Data in this exercise
◇ ◇ ◇ ◇ ◇ ◇ ◇

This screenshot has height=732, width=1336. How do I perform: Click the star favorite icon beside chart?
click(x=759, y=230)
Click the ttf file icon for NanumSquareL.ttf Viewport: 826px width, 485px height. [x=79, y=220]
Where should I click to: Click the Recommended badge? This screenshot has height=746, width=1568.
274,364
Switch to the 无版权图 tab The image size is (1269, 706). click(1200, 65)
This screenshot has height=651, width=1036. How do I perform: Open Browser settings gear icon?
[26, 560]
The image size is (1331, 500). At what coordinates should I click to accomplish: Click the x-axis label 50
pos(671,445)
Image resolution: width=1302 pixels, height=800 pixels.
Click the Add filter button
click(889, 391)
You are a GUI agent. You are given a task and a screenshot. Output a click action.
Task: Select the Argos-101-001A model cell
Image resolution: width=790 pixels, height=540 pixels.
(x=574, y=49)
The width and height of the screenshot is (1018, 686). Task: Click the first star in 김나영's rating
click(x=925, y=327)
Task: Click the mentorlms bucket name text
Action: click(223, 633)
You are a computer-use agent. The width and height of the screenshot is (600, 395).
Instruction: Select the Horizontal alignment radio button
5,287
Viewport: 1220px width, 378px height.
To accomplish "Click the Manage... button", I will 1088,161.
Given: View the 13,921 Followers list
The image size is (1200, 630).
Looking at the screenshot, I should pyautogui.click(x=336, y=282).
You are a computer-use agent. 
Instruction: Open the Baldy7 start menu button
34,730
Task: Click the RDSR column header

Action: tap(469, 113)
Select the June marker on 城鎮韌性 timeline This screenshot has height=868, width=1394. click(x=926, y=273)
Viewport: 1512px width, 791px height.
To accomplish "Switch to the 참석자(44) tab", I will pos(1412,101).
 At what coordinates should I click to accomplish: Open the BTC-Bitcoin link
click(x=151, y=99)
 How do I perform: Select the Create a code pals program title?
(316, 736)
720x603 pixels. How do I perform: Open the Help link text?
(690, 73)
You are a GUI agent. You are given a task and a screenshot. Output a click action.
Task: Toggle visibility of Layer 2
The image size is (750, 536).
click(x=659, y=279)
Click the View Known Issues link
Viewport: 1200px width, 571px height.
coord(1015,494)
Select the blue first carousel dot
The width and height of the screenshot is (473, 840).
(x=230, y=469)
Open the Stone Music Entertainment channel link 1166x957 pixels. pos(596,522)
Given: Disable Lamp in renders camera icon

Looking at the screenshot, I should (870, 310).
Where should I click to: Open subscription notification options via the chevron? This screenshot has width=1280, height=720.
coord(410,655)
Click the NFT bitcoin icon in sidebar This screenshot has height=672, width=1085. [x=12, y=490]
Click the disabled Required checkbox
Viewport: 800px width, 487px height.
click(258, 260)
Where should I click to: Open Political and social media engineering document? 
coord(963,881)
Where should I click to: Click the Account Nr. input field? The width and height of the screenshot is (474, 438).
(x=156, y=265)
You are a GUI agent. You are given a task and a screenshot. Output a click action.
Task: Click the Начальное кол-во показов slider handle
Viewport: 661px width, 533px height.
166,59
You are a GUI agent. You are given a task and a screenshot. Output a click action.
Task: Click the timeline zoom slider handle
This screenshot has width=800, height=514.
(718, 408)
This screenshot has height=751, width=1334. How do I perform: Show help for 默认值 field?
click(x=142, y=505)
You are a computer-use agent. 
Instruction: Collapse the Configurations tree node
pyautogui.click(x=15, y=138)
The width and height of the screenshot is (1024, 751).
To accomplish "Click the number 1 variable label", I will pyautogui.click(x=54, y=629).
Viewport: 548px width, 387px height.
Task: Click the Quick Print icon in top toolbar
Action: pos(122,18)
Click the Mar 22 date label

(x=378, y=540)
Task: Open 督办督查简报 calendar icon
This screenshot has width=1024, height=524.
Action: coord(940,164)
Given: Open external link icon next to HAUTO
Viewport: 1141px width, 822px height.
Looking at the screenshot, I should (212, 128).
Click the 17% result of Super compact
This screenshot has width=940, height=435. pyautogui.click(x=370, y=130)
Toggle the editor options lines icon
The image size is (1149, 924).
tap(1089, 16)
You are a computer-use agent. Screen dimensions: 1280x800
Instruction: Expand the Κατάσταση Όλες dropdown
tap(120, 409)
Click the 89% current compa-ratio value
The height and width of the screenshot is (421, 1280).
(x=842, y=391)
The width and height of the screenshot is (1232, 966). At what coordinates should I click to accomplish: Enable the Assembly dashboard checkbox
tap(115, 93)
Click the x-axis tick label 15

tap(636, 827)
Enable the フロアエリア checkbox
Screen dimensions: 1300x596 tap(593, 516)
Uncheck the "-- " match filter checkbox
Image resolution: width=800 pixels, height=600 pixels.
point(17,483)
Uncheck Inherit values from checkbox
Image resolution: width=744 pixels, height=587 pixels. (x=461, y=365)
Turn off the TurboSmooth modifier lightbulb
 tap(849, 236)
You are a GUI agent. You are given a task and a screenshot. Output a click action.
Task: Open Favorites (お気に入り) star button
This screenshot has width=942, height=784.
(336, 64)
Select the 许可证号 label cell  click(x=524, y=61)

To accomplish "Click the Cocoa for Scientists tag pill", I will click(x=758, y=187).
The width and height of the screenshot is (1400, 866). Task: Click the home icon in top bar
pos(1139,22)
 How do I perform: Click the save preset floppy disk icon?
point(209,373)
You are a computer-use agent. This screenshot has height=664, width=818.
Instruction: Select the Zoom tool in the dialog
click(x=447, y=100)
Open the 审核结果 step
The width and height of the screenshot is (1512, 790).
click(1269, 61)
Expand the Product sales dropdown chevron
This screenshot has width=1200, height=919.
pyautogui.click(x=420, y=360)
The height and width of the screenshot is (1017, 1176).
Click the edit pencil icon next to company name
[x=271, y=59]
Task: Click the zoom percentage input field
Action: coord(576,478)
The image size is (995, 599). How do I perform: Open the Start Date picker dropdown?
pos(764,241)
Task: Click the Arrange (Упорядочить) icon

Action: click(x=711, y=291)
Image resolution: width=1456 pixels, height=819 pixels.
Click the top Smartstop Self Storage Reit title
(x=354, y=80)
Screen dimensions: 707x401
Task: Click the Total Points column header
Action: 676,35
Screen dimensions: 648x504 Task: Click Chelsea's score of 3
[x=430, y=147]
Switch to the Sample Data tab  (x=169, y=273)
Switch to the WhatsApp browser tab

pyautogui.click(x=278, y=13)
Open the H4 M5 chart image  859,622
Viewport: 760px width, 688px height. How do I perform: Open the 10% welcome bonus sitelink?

◇ ◇ ◇ ◇ ◇ ◇ ◇

Requirement
Write the listing out again so that nothing in it differs from the original.

Answer to this task
This screenshot has height=732, width=1336. How do I perform: Click the star favorite icon beside chart?
click(x=759, y=230)
Click the ttf file icon for NanumSquareL.ttf Viewport: 826px width, 485px height. [x=79, y=220]
Where should I click to: Click the Recommended badge? This screenshot has height=746, width=1568.
274,364
Switch to the 无版权图 tab The image size is (1269, 706). click(1200, 65)
This screenshot has height=651, width=1036. How do I perform: Open Browser settings gear icon?
[26, 560]
The image size is (1331, 500). At what coordinates should I click to accomplish: Click the x-axis label 50
pos(671,445)
Image resolution: width=1302 pixels, height=800 pixels.
Click the Add filter button
click(889, 391)
You are a GUI agent. You are given a task and a screenshot. Output a click action.
Task: Select the Argos-101-001A model cell
Image resolution: width=790 pixels, height=540 pixels.
(x=574, y=49)
The width and height of the screenshot is (1018, 686). Task: Click the first star in 김나영's rating
click(x=925, y=327)
Task: Click the mentorlms bucket name text
Action: click(223, 633)
You are a computer-use agent. The width and height of the screenshot is (600, 395).
Instruction: Select the Horizontal alignment radio button
5,287
Viewport: 1220px width, 378px height.
To accomplish "Click the Manage... button", I will 1088,161.
Given: View the 13,921 Followers list
The image size is (1200, 630).
Looking at the screenshot, I should pyautogui.click(x=336, y=282).
You are a computer-use agent. 
Instruction: Open the Baldy7 start menu button
34,730
Task: Click the RDSR column header

Action: tap(469, 113)
Select the June marker on 城鎮韌性 timeline This screenshot has height=868, width=1394. click(x=926, y=273)
Viewport: 1512px width, 791px height.
To accomplish "Switch to the 참석자(44) tab", I will pos(1412,101).
 At what coordinates should I click to accomplish: Open the BTC-Bitcoin link
click(x=151, y=99)
 How do I perform: Select the Create a code pals program title?
(316, 736)
720x603 pixels. How do I perform: Open the Help link text?
(690, 73)
You are a GUI agent. You are given a task and a screenshot. Output a click action.
Task: Toggle visibility of Layer 2
The image size is (750, 536).
click(x=659, y=279)
Click the View Known Issues link
Viewport: 1200px width, 571px height.
coord(1015,494)
Select the blue first carousel dot
The width and height of the screenshot is (473, 840).
(x=230, y=469)
Open the Stone Music Entertainment channel link 1166x957 pixels. pos(596,522)
Given: Disable Lamp in renders camera icon

Looking at the screenshot, I should (870, 310).
Where should I click to: Open subscription notification options via the chevron? This screenshot has width=1280, height=720.
coord(410,655)
Click the NFT bitcoin icon in sidebar This screenshot has height=672, width=1085. [x=12, y=490]
Click the disabled Required checkbox
Viewport: 800px width, 487px height.
click(258, 260)
Where should I click to: Open Political and social media engineering document? 
coord(963,881)
Where should I click to: Click the Account Nr. input field? The width and height of the screenshot is (474, 438).
(x=156, y=265)
You are a GUI agent. You are given a task and a screenshot. Output a click action.
Task: Click the Начальное кол-во показов slider handle
Viewport: 661px width, 533px height.
166,59
You are a GUI agent. You are given a task and a screenshot. Output a click action.
Task: Click the timeline zoom slider handle
This screenshot has width=800, height=514.
(718, 408)
This screenshot has height=751, width=1334. How do I perform: Show help for 默认值 field?
click(x=142, y=505)
You are a computer-use agent. 
Instruction: Collapse the Configurations tree node
pyautogui.click(x=15, y=138)
The width and height of the screenshot is (1024, 751).
To accomplish "Click the number 1 variable label", I will pyautogui.click(x=54, y=629).
Viewport: 548px width, 387px height.
Task: Click the Quick Print icon in top toolbar
Action: pos(122,18)
Click the Mar 22 date label

(x=378, y=540)
Task: Open 督办督查简报 calendar icon
This screenshot has width=1024, height=524.
Action: coord(940,164)
Given: Open external link icon next to HAUTO
Viewport: 1141px width, 822px height.
Looking at the screenshot, I should (212, 128).
Click the 17% result of Super compact
This screenshot has width=940, height=435. pyautogui.click(x=370, y=130)
Toggle the editor options lines icon
The image size is (1149, 924).
tap(1089, 16)
You are a computer-use agent. Screen dimensions: 1280x800
Instruction: Expand the Κατάσταση Όλες dropdown
tap(120, 409)
Click the 89% current compa-ratio value
The height and width of the screenshot is (421, 1280).
(x=842, y=391)
The width and height of the screenshot is (1232, 966). At what coordinates should I click to accomplish: Enable the Assembly dashboard checkbox
tap(115, 93)
Click the x-axis tick label 15

tap(636, 827)
Enable the フロアエリア checkbox
Screen dimensions: 1300x596 tap(593, 516)
Uncheck the "-- " match filter checkbox
Image resolution: width=800 pixels, height=600 pixels.
point(17,483)
Uncheck Inherit values from checkbox
Image resolution: width=744 pixels, height=587 pixels. (x=461, y=365)
Turn off the TurboSmooth modifier lightbulb
 tap(849, 236)
You are a GUI agent. You are given a task and a screenshot. Output a click action.
Task: Open Favorites (お気に入り) star button
This screenshot has width=942, height=784.
(336, 64)
Select the 许可证号 label cell  click(x=524, y=61)

To accomplish "Click the Cocoa for Scientists tag pill", I will click(x=758, y=187).
The width and height of the screenshot is (1400, 866). Task: Click the home icon in top bar
pos(1139,22)
 How do I perform: Click the save preset floppy disk icon?
point(209,373)
You are a computer-use agent. This screenshot has height=664, width=818.
Instruction: Select the Zoom tool in the dialog
click(x=447, y=100)
Open the 审核结果 step
The width and height of the screenshot is (1512, 790).
click(1269, 61)
Expand the Product sales dropdown chevron
This screenshot has width=1200, height=919.
pyautogui.click(x=420, y=360)
The height and width of the screenshot is (1017, 1176).
Click the edit pencil icon next to company name
[x=271, y=59]
Task: Click the zoom percentage input field
Action: coord(576,478)
The image size is (995, 599). How do I perform: Open the Start Date picker dropdown?
pos(764,241)
Task: Click the Arrange (Упорядочить) icon

Action: click(x=711, y=291)
Image resolution: width=1456 pixels, height=819 pixels.
Click the top Smartstop Self Storage Reit title
(x=354, y=80)
Screen dimensions: 707x401
Task: Click the Total Points column header
Action: 676,35
Screen dimensions: 648x504 Task: Click Chelsea's score of 3
[x=430, y=147]
Switch to the Sample Data tab  (x=169, y=273)
Switch to the WhatsApp browser tab

pyautogui.click(x=278, y=13)
Open the H4 M5 chart image  859,622
Viewport: 760px width, 688px height. How do I perform: Open the 10% welcome bonus sitelink?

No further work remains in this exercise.